Chromosomal diseases

The cause of the symptomatology is a change in chromosome number or chromosome structure.
If a chromosomal disease is suspected, a chromosome analysis can be offered.

Monogenic disease

The alteration of a single gene can be responsible for the development of a genetic disease. Such gene changes (also called pathogenic variants or mutations) can lead to the deficiency of a certain enzyme or protein or its change in function.

Monogenic diseases may differ in the pattern of inheritance.

Different organs and body functions of humans can be affected. The causes of more than 2000 monogenic diseases have already been identified. Databases such as Orphanet provide an overview.

If a monogenic inherited disease is suspected, molecular genetic testing can be offered.

Polygenic disorders disease

These result from the interaction of several or many variants in different genes, often with the involvement of other factors (environment).

For many common diseases with polygenic involvement, a sensible genetic diagnosis for the individual patient is not yet possible. In some cases, however, a statistical statement about a disease risk is possible through the examination of certain variants.

Consultations

Procedure/Diagnostics

Any physician can order genetic testing for patients with clinical symptoms for a genetic diagnosis/disease. A prerequisite for the procedure is prior medical information and the patient's consent (differential diagnostic testing).

In many cases, however, genetic counseling by a specialist in human genetics or by a physician with appropriate qualifications within the scope of his or her specialty is advisable first.

In healthy individuals and family members with a genetic diagnosis in the family, genetic diagnostics should only be initiated after genetic counseling by a specialist in human genetics (or by a physician with appropriate qualifications within the scope of his or her specialty).

A discussion of findings in a genetic counseling session is recommended to explain genetic test findings.

In most cases, genetic diagnostics can be arranged from simple blood samples taken from the patient.
For chromosome analysis (cytogenetic examination), 2-10 ml of blood are required.

Molecular genetic testing is also performed with blood samples. In some cases, an oral mucosal swab is also sufficient here.

In pregnancies, prenatal genetic diagnostics can be performed, e.g. after amniocentesis or chorionic villus sampling by a gynecologist or prenatal physician. Non-invasive methods such as first trimester screening or NIPT can also provide information on risks for certain chromosomal abnormalities.

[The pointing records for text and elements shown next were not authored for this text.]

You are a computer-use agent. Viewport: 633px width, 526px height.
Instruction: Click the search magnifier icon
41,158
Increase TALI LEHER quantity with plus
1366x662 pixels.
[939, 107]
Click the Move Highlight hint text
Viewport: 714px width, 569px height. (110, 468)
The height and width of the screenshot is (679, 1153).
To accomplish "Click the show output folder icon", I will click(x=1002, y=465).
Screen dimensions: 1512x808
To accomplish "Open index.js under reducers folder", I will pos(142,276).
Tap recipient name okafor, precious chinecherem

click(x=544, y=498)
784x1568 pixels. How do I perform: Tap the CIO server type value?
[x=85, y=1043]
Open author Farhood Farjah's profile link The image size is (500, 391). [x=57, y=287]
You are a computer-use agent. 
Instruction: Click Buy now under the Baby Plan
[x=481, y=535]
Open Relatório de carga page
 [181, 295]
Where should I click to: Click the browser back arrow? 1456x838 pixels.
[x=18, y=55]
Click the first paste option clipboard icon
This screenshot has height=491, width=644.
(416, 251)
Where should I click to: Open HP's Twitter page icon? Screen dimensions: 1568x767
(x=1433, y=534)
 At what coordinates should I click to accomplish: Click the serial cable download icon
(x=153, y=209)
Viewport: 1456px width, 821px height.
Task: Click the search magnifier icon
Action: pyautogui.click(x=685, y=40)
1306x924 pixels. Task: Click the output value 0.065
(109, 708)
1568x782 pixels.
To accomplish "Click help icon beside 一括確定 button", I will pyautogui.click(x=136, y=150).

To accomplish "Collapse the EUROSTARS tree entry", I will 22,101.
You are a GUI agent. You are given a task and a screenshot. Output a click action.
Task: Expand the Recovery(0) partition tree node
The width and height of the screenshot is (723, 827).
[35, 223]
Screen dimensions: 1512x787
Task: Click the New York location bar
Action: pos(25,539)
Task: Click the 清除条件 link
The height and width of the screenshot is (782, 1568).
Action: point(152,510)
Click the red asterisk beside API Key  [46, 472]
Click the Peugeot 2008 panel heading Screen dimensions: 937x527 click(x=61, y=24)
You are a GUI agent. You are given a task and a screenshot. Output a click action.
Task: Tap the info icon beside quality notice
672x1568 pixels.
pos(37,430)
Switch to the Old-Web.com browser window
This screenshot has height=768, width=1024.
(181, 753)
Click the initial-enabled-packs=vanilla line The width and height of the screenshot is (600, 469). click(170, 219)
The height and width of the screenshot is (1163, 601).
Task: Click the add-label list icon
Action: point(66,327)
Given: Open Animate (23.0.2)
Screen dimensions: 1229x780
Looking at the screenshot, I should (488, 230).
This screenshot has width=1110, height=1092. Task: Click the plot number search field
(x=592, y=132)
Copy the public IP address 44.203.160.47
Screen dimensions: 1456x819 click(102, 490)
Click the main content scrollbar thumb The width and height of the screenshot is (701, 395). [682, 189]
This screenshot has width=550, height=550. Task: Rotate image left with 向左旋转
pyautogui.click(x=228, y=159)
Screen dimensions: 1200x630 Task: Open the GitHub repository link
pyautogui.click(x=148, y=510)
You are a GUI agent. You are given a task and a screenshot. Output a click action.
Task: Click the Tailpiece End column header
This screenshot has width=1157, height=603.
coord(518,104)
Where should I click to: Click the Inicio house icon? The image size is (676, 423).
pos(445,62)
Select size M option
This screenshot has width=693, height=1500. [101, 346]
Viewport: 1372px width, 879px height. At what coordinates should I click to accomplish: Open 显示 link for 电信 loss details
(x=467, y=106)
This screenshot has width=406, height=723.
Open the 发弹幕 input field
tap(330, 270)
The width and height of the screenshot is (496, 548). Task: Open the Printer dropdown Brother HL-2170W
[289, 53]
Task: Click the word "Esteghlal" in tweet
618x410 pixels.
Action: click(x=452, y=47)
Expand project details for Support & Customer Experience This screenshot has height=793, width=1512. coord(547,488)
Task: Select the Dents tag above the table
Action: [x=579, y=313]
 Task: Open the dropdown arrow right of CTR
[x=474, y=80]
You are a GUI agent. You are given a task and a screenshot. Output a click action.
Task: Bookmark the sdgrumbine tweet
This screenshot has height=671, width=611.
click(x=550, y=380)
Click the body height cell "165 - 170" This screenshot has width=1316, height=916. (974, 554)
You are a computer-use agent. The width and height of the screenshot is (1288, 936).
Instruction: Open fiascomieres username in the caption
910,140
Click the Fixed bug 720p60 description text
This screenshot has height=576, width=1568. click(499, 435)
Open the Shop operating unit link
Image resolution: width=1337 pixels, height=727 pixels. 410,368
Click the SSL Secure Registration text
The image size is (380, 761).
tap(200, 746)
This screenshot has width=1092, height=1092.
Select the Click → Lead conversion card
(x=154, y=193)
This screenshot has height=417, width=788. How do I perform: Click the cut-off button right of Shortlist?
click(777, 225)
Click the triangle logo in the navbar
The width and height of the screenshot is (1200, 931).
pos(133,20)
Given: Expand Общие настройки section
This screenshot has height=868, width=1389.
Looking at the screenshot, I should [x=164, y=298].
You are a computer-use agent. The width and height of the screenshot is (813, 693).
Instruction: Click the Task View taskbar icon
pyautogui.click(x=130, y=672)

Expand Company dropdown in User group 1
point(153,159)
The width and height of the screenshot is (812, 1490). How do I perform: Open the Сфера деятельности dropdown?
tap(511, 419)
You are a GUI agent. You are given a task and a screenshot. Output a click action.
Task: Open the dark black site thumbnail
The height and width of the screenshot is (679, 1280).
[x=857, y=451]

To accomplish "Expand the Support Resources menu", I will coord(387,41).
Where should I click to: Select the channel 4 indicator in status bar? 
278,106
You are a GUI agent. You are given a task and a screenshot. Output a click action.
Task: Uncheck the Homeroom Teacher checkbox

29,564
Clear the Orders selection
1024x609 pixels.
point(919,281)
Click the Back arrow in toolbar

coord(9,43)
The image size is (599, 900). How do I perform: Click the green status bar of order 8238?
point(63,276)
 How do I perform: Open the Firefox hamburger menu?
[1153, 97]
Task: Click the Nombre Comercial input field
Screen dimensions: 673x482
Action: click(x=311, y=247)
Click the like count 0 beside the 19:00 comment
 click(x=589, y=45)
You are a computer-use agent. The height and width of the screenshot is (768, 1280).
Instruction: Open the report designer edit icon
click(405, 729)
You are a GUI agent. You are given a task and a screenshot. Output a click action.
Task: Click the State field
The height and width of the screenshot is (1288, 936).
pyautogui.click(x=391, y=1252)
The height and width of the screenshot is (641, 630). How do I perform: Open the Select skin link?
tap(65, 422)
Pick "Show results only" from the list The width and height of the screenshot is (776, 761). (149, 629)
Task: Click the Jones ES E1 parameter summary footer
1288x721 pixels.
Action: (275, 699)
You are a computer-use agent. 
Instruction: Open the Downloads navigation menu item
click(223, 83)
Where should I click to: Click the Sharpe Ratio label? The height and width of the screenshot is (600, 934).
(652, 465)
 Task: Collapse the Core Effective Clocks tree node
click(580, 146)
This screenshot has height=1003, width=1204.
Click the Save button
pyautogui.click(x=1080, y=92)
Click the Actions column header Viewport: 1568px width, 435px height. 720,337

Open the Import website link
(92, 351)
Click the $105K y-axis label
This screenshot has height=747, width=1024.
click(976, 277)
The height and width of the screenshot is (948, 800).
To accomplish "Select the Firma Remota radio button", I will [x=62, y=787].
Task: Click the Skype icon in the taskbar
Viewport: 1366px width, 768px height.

Genetic diagnostics are always voluntary. Each patient can decide for themselves whether they consent to genetic testing.

COSTS

Provided that the responsible medical person (according to GenDG) gives an indication for an examination, human genetic services in the context of pregnancy can usually be billed to the associations of statutory health insurance physicians.

For privately insured patients, the laboratory services provided are clearly summarized in one invoice. This invoice is submitted to the private health insurance company for reimbursement. At this time, we recommend that you inquire about the possibility of reimbursement by your health insurance before undergoing the examination.

Human genetic testing can also be offered as a self-pay service. In this case, the costs must be borne by the patient without the possibility of reimbursement.